UNSW is combining two of its most innovative virtual reality and immersive display labs to create the 3DXLab and bring together 3D visualisation expertise (3DVAL) and immersive display technologies (EPICentre) to create a world-leading one stop research hub for immersive experience design, storytelling and collaboration.

The 3DXLab will be led by UNSW’s Scientia Associate Professor John McGhee, an award-winning 3D computer artist and research leader whose work sits at the nexus of immersive technology, computer animation and arts-led visualisation.

A/Prof. McGhee says while there’s a clear appetite for understanding scientific research that affects us, the complexity of information is often a barrier. Three-dimensional visualisations, however, can help make what is complex and raw more comprehensible. And similarly, while there are many organisations focused on owning the metaverse infrastructure, there is a pressing need for creative and experimental research approaches to how these spaces look, function and holistically feel for users.
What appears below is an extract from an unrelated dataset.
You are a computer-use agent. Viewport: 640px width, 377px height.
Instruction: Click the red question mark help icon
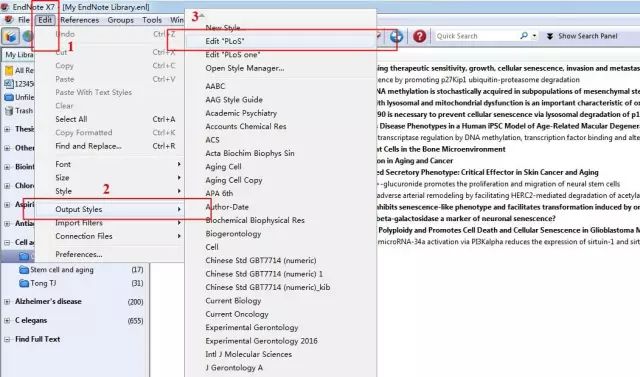(419, 36)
“Designers and artists are critical in articulating research and deploying outcomes in a cultural environment, or an applied context in the world. The creative arts will be fundamental to solving the most pressing challenges society faces,” says A/Prof. McGhee.

“I’m passionate about making the invisible visible, enabling information to be made more accessible and understandable. The 3DXLab will bring together researchers in storytelling, computer arts, 3D visualisation together with immersive designers and software engineers to explore how we build meaningful future virtual spaces – or worlds.
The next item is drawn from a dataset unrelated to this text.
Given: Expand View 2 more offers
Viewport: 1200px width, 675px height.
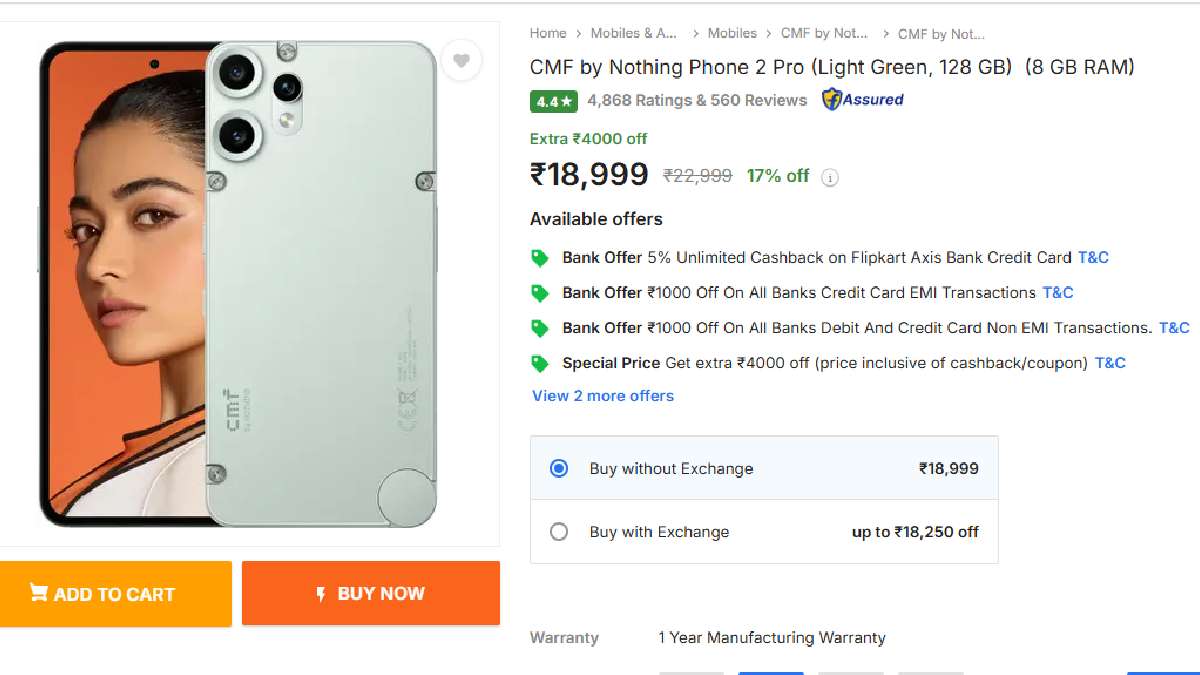Looking at the screenshot, I should click(603, 396).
“As the metaverse grows and takes shape, the ability to design virtual environments that are meaningful to different audiences using immersive technologies becomes an increasingly important consideration for researchers at the forefront of the XR [extended reality] revolution. Virtual environments will become more ubiquitous in our day-to-day lives but not enough research is really asking the questions about what these environments will look like, or what the users holistic experience will be – the focus to date has tended to be on the hard technology questions.”

The 3DXLab will build on expertise developed through creating immersive narratives turning, for example, microscopic worlds into VR spaces humans can walk through, revealing the effects of stroke on blood vessels or medication on cancer cells, among many other projects.

“A lot of important scientific work in cancer, for example, can be quite abstract or caught up in the data,” says A/Prof. McGhee. “But by using design to present the data in a way that is more tangible using contemporary media like virtual reality (VR) and 3D animation, it allows us to tell a unique story that everyone can make sense of.

“You could argue that all of those projects are really about building a world in an immersive narrative so people can make sense of it and move around in it as if they're there,” says A/Prof. McGhee. 

And this is true of spaces beyond biomedical visualisation and medicine. “We have research projects in agriculture, transport, and aviation. The opportunities to apply arts and design  led approaches to create virtual realities are far reaching and our research as we build our metaverse projects will have application in education, training, simulation, biomedical communication, accessibility and recording historical moments and people.”

The 3DXLab is already engaged in several cross-faculty, cross-institution and industry-led research projects, notably with UNSW Medicine, UNSW Science, Monash University and the University of Queensland, in addition to industry-aligned projects involving St Vincent’s Hospital in Sydney, the Garvan Institute, Melbourne Science Gallery, the Australian Museum, Syngenta Australia, Toll Air Ambulance and Transport for NSW.